__Tugas Anda__
Tuliskan ulang bagian tulisan tentang Kampeni di bawah ini, dari "Namun… perlahan dan" sampai "yang tidak jelas.", tanpa mengubah satu kata atau tanda baca pun.

Menggadaikan Peran Pengawasan

by firdausbambang

Disebuah negeri antah berantah, terkisahlah sebuah Kampeni besar. Semua orang kagum akan prestasi, sertifikasi dan penghargaan yang diperoleh Kampeni tersebut. Tidak pernah terlintas dalam benak siapapun, dalam satu masa Kampeni ini akan bangkrut. Karena Raja di negeri itu sangat menjaga Kampeni ini dari serangan manapun – terutama melindungi para juragannya, walaupun secara bisnis tidak total dibela. Keuntungannya cukup luar biasa untuk ukuran negeri itu. Diseantero jagad, Kampeni ini juga punya nilai jual yang cukup lumayan. Sebut saja nama Kampeni tersebut, siapapun langsung percaya untuk bermitra. Pokoknya top markotop lah ujar rakyat di negeri itu.

Namun… perlahan dan tanpa diduga, Kampeni tersebut mulai menghadapi kesulitan. Aksi panik mulai terjadi. Keputusan tanpa akal sehat mulai dilakukan para juragannya. Kewajiban (obligasi jatuh tempo) banyak yang harus diselesaikan, piutang banyak yang terabaikan, sementara bisnis yang dilakukan tidak efisien dan Kampeni kesulitan finansial. Kebocoran terjadi disemua lini. Usaha/investasi yang dijalankan tidak memberikan margin/return sesuai harapan.

Juragan dan Pemerintahnya mulai membuat keputusan menggunakan jurus dewa mabuk melalui aksi yang tidak pernah terpikirkan oleh buruh (baca : Pekerja) di Kampeni itu. Para buruh juga tidak peduli karena mereka sudah terlalu uenak selama ini. Mereka tidak peka dengan apa yang terjadi. Sibuk sendiri dan asyik dengan rutinitas yang tidak jelas.

__Data yang Diberikan__
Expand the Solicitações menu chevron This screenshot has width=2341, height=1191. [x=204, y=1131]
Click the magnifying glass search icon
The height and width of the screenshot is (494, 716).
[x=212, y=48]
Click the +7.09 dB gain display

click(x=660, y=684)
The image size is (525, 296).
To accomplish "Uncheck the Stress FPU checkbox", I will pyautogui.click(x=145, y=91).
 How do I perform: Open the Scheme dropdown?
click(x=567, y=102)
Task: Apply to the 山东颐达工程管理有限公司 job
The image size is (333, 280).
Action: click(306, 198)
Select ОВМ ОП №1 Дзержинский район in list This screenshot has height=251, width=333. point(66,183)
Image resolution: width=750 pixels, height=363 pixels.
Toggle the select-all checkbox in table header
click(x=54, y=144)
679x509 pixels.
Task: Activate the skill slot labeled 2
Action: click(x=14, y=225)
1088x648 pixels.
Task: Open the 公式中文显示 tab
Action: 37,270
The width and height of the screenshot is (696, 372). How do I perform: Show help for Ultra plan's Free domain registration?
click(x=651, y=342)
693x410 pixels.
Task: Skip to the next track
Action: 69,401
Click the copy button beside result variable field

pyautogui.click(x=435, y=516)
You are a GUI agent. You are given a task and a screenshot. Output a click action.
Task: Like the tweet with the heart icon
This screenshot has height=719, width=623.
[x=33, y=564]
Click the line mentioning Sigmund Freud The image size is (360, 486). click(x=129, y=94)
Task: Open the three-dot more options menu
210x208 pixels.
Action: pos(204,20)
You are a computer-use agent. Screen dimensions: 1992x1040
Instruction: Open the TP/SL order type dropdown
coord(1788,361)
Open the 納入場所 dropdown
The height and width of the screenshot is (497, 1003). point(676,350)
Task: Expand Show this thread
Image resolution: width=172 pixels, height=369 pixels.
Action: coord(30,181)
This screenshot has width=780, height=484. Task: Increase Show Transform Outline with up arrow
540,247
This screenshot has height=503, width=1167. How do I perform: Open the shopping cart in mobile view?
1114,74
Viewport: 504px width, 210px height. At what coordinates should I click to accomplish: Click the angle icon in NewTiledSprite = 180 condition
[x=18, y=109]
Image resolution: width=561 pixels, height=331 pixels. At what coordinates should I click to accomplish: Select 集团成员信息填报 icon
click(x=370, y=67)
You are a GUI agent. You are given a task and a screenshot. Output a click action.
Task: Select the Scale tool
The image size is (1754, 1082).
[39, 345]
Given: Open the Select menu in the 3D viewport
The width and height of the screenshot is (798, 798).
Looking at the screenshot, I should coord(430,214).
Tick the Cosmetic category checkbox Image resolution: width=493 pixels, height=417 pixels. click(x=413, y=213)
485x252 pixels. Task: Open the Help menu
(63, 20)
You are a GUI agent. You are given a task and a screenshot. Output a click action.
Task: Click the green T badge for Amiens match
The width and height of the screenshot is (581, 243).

__Jawaban Latihan__
Namun… perlahan dan tanpa diduga, Kampeni tersebut mulai menghadapi kesulitan. Aksi panik mulai terjadi. Keputusan tanpa akal sehat mulai dilakukan para juragannya. Kewajiban (obligasi jatuh tempo) banyak yang harus diselesaikan, piutang banyak yang terabaikan, sementara bisnis yang dilakukan tidak efisien dan Kampeni kesulitan finansial. Kebocoran terjadi disemua lini. Usaha/investasi yang dijalankan tidak memberikan margin/return sesuai harapan.

Juragan dan Pemerintahnya mulai membuat keputusan menggunakan jurus dewa mabuk melalui aksi yang tidak pernah terpikirkan oleh buruh (baca : Pekerja) di Kampeni itu. Para buruh juga tidak peduli karena mereka sudah terlalu uenak selama ini. Mereka tidak peka dengan apa yang terjadi. Sibuk sendiri dan asyik dengan rutinitas yang tidak jelas.